- Deh Chenar-e Sofla
- Coordinates: 31°33′21″N 51°08′36″E﻿ / ﻿31.55583°N 51.14333°E
- Country: Iran
- Province: Chaharmahal and Bakhtiari
- County: Khanmirza
- Bakhsh: Central
- Rural District: Khanmirza

Population (2016)
- • Total: 584
- Time zone: UTC+3:30 (IRST)

= Deh Chenar-e Sofla =

Village in Chaharmahal and Bakhtiari, Iran

Deh Chenar-e Sofla (ده چنار سفلی, also Romanized as Deh Chenār-e Soflá; also known as Deh Chenār, Deh Chenār-e Pā’īn, Shahrū’ī-ye Pā’īn, and Shahrūyeh) is a village in Khanmirza Rural District of Khanmirza County, Chaharmahal and Bakhtiari Province, Iran.

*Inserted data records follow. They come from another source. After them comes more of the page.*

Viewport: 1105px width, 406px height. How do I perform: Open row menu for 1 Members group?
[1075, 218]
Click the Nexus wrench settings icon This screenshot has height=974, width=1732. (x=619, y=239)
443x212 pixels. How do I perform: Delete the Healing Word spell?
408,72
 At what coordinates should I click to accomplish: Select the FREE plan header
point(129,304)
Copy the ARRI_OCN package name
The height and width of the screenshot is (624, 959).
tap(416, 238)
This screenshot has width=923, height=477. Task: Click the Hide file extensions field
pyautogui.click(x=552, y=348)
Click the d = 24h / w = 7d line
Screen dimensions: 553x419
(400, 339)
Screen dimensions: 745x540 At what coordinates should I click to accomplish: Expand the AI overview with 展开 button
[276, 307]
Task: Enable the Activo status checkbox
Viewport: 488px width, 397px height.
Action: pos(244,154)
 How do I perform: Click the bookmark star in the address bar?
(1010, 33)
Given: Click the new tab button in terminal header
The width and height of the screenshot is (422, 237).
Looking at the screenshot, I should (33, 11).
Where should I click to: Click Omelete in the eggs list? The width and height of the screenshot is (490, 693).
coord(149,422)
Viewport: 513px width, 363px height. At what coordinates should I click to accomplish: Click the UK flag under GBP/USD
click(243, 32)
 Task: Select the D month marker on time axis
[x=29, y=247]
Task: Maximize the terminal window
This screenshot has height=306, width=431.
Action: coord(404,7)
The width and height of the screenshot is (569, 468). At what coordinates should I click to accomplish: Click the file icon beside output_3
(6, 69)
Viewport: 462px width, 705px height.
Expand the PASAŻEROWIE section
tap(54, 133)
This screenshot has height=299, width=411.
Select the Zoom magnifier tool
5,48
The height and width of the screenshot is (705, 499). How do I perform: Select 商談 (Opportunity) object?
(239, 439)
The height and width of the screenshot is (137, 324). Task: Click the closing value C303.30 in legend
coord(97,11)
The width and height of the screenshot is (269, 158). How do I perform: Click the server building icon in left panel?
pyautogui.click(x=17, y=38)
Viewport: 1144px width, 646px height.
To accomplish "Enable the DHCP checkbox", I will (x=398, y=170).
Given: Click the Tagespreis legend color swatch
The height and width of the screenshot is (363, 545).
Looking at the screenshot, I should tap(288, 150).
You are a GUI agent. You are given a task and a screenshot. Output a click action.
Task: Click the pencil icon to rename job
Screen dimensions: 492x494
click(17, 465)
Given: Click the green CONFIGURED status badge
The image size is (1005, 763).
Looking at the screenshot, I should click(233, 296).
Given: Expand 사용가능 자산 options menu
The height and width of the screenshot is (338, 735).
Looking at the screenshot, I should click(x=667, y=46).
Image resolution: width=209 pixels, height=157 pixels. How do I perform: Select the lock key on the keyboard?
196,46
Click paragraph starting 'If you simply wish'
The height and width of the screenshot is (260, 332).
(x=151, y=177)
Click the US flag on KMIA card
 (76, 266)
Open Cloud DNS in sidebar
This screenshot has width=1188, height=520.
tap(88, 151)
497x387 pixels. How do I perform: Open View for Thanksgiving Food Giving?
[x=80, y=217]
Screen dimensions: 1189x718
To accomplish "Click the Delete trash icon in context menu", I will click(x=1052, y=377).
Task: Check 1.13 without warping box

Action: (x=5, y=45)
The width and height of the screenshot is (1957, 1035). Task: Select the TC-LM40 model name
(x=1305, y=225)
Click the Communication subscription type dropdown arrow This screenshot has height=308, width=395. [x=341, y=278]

The village is populated by Lurs.

==Population==
At the time of the 2006 National Census, the village's population was 732 in 138 households, when it was in the former Khanmirza District of Lordegan County. The following census in 2011 counted 678 people in 154 households. The 2016 census measured the population of the village as 584 people in 156 households.

In 2019, the district was separated from the county in the establishment of Khanmirza County, and the rural district was transferred to the new Central District.